REPUBLIKA.CO.ID, JAKARTA -- Komisi Pemberantasan Korupsi (KPK) harus mempertimbangkan audit Badan Pemeriksa Keuangan (BPK) sebelumnya terkait penerbitan Surat Keterangan Lunas Bantuan Likuiditas Bank Indonesia (SKL BLBI). "Persoalan (SKL BLBI) sudah selesai, apalagi BPK pada 2006 merilis LHP (Laporan Hasil Pemeriksa) dikatakan tidak ada kerugian negara," kata pakar hukum tata negara dan ilmu perundang-undangan Prof I Gde Pantja Astawa di Jakarta, Jumat Kemarin.

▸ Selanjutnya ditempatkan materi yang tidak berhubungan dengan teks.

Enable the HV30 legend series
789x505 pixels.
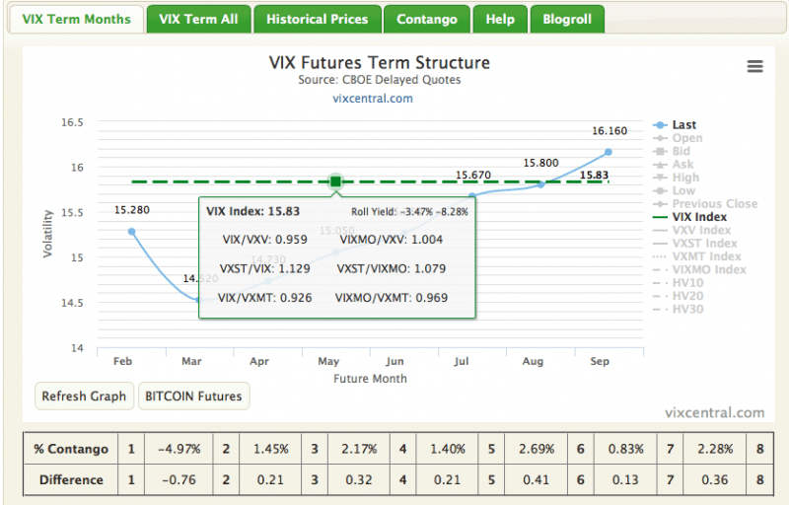click(x=689, y=309)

Pantja mempertanyakan munculnya audit BPK kelima kali yang disebut KPK terdapat potensi kerugian negara akibat penerbitan SKL BLBI untuk Bank Dagang Negara Indonesia (BDNI). Padahal menurut Pantja, BPK bersama lembaga pemerintah lainnya dan swasta telah mengaudit empat kali yang menyatakan BDNI kelebihan pembayaran.
Pantja menuturkan KPK tidak dapat mengabaikan hasil audit BPK sebelumnya yang dijamin secara konstitusi berdasarkan Undang-Undang Dasar 1945 karena berpotensi menimbulkan ketidakpercayaan terhadap BPK. Ahli tata negara Universitas Padjadjaran Bandung itu mencontohkan pengabaian audit BPK juga pernah terjadi pada kasus pengadaan lahan Rumah Sakit Sumber Waras Jakarta.

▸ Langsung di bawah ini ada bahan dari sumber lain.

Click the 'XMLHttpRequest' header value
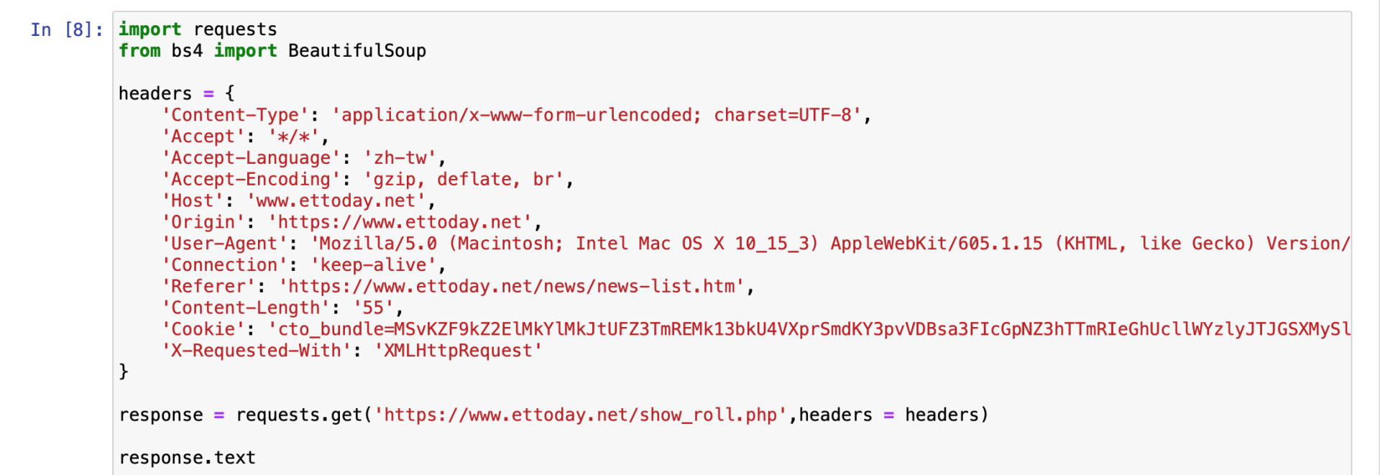coord(459,351)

Saat itu, KPK meminta BPK mengaudit investigatif terhadap pengadaan lahan RS Sumber Waras yang dinyatakan terjadi potensi kerugian negara namun KPK menyebutkan tidak ada kerugian negara. Sementara itu, praktisi hukum administrasi negara Irman Putra Sidin menganggap kasus penerbitan SKL terhadap debitur BLBI tidak dapat diselesaikan pada ranah pidana. Irman menilai penyelesaian kasus debutir BLBI harus diuji melalui mekanisme peradilan Tata Usaha Negara (TUN) karena kondisinya perkara pidana terikat dengan hukum lain.
Lebih jauh Irman menuturkan penyelesaian kasus terhadap bank atau pemilik bank yang tersangkut kasus BLBI tak dapat dipenjara karena termasuk ke dalam ranah piutang negara sesuai hukum hak asasi manusia (HAM) internasional. Kementerian Keuangan menegaskan akan mengejar 22 obligor BLBI yang belum menyelesaikan kewajiban kepada negara.